The epidemic continues to ravage our racial and ethnic minority populations: Among men, more than 41 percent of cases are in minorities. For women, the figure is more than 73 percent, and for children with AIDS it is above 78 percent. Most cases continue to occur in the large cities of our Nation, but increasingly reports of cases are coming from smaller cities, towns and rural areas across our country.
In the face of these problems, our budget request of $1.9 billion for AIDS reflects a continuing emphasis on the basic areas in which we have the best opportunity for longterm benefits (basic research, development and testing of new therapies and vaccines, and risk assessment, education, and prevention programs). We have also requested monies to continue treatment programs authorized under the Ryan White Comprehensive AIDS Resources Emergency (CARE) Act. Also, we are requesting money for CDC prevention programs under Title III of the CAŘE Act. We are concerned, however, that this
authorization divides the money between traditional prevention efforts and early intervention activities for people who are infected, thus, reducing monies available for counseling, testing, and partner notification programs. OFFICE OF THE ASSISTANT SECRETARY FOR HEALTH BUDGET REQUEST
The major programs funded in the FY 1992 budget request for the Office of the Assistant Secretary for Health (DASH), focus on finding approaches that encourage healthy behavior and lifestyle changes. The Adolescent Family Life (AFL) Program, with a budget request of $12 million, is the only Federal program solely focused on the complex issues and problems of early adolescent sexual behavior, adolescent pregnancy and parenting. An increase of $4 million in the AFL program will permit support of evaluation intensive projects to measure the effects of new and innovative approaches; Increase the geographic scope and range of intervention model demonstrations; and increase the number of research projects.

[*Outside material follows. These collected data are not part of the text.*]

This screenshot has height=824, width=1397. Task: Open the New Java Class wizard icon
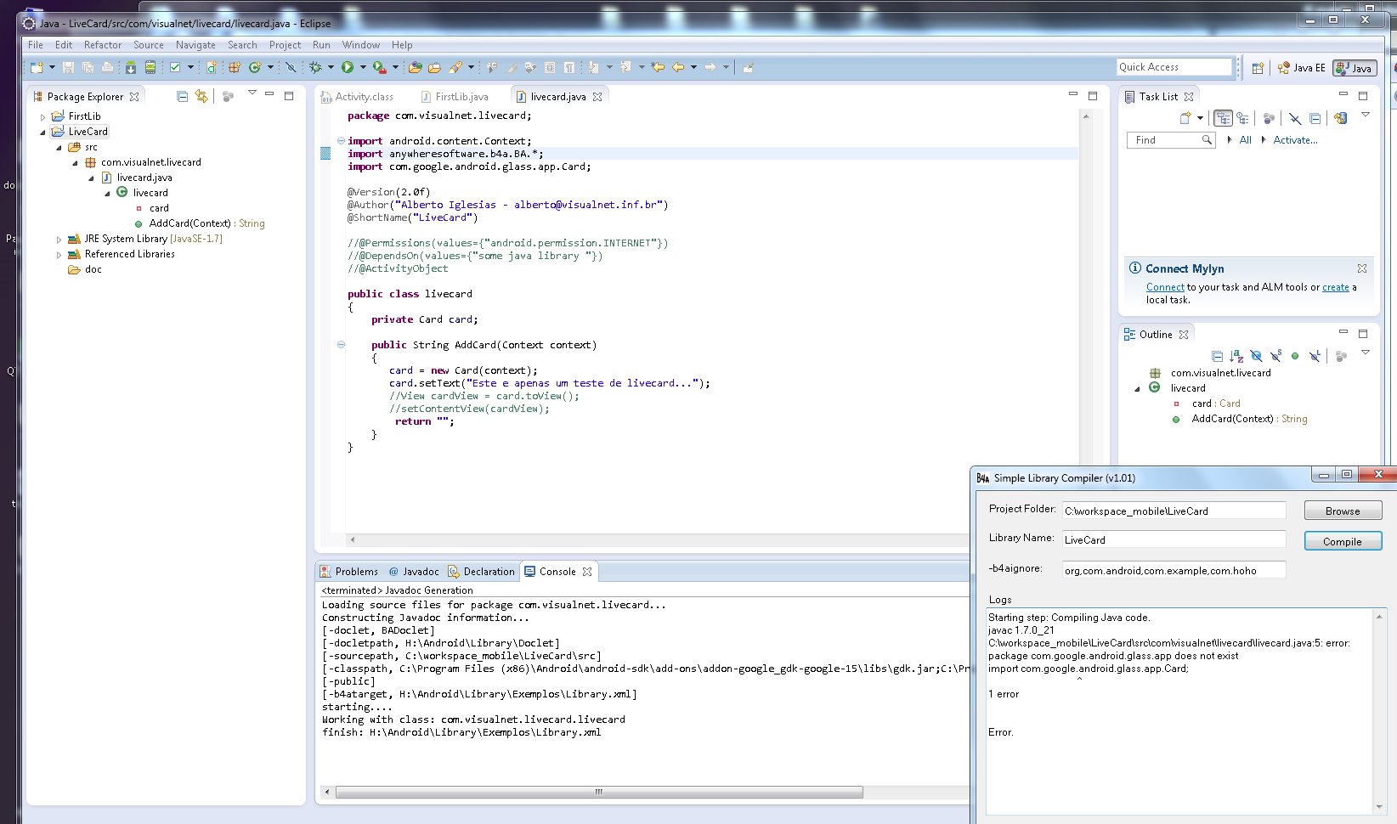tap(254, 67)
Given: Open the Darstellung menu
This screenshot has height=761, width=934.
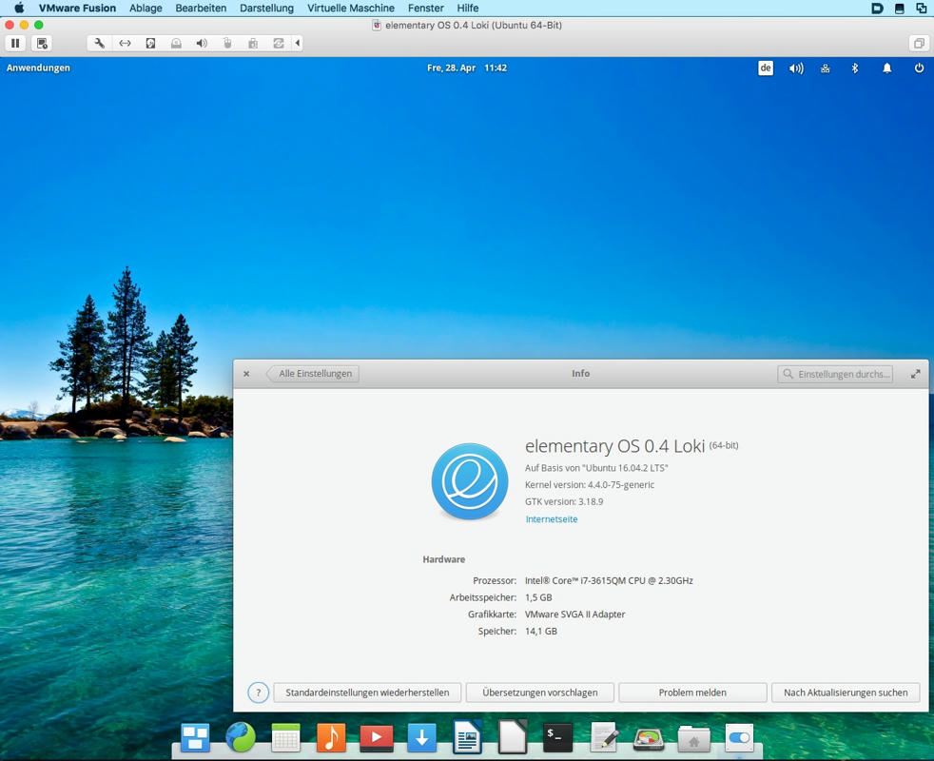Looking at the screenshot, I should click(266, 8).
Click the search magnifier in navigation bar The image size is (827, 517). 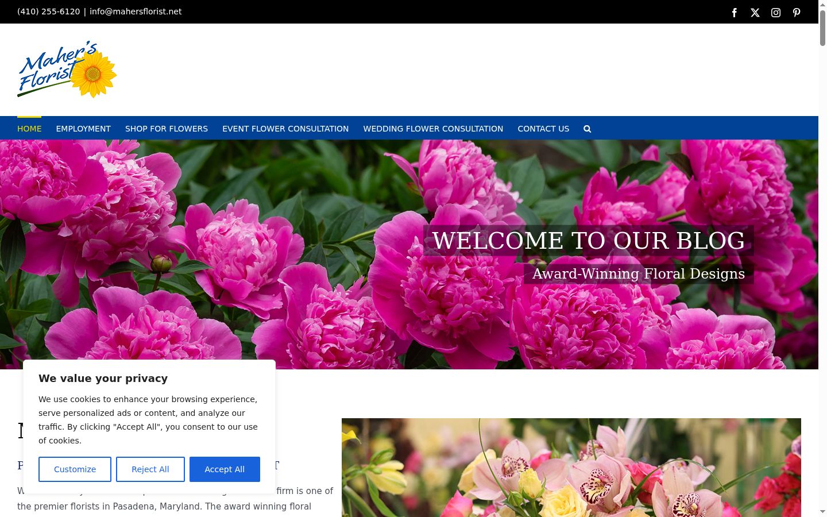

The Office of Disease Prevention and Health Promotion oversees, coordinates and manages the "Healthy People 2000" objectives. In implementing the objectives, the okfice provides special focus to school health and worksite health promotion. The office also is responsible for coordinating the Department's nutrition policy with the Department of Agriculture. The FY 1992 President's Budget includes $4.6 million for these efforts.
The President's Council of Physical Fitness and Sports, with a $1.4 million budget request, is responsible for promoting knowledge and understanding about physical fitness, sports and health as well as encouraging participation in physical fitness activities.
The Office of Minority Health has assumed increasing responsibilities as the Department's advocate in issue areas which impact on the health of minority populations. In FY 1990, the Office assumed a leadership role for implementing the Secretary's initiatives for minority males and is continuing in this role in FY 1991. The office also acts as a catalyst to spur PHS agencies and other public and private entities to identify opportunities where existing programs and resources can be directed to promoting health and preventing disease among minority populations, and to develop innovate strategies to improve the health status of minorities. The FY 1992 request of $20 million will allow us to continue these cooperative activities and to develop a network of private and public partnerships to address minority health needs.
Finally, OASH is requesting $2.3 million for coordination of PHS Immunization activities by the National Vaccine Program Office (NVPO). The decrease of $7 million in this program is offset by corresponding increases in the budgets of CDC, NIH and FDA to support vaccine initiatives that were previously funded by NVPO.
Mr. Chairman, I will be happy to answer any questions you may have.